Last Saturday I spoke about Clutter Busting at a workshop. One of the participants raised her hand and said, "I want to have hope that I can get rid of the clutter in my home." Her words felt weary and stressed. I felt she had been putting a lot of pressure on herself about this for a while.
I asked her what she meant by hope. She said she hoped she could rid her home of all the clutter that had taken over her life. I asked if she had started letting go. She said she hadn't. I sensed she felt ashamed.
I told her that when she spoke about her clutter situation, it felt like she was aware of everything that she felt needed her attention and it was too much for her and she shut down. It took away her capabilities to do something about it and left her feeling frustrated that she should be able to do it. And the overwhelment wasn't her fault. The side-effects of living with clutter are discouragement, self-criticism and exhaustion.

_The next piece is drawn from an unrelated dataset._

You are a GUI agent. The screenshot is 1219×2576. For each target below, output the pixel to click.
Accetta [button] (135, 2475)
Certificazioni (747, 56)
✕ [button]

I said we function best with kind encouragement. That means we only consider doing what we're able. It's the same consideration we would have when working with a small child. We bring in tenderness and compassion. We approach the situation and ourselves gently. When we are kind to ourselves, we know our limits.
I asked her about the clutter in her home. When she spoke about her books, she seemed neutral. I suggested she start with the books. I said she could take a stack and bring them to another room. I asked her if she would be okay going through one book at a time and asking, "Do I want to read this, or can I let it go?" She said she could. I said when she finished with the stack, she would take the books she's letting go of and put them in her car to donate to the library, and the next time she goes out, she can drop off the books. But for the moment she would stop the clutter bust.
I said I wanted her to have the experience of being gentle with herself and at the same time taking care of her clutter situation. She would feel relief and also confidence. It would leave her open, energized and inspired for her next clutter busting session. At that time, she would decide what she was capable of doing and then work within those limits. What we want to do can be accomplished in doable pieces over time.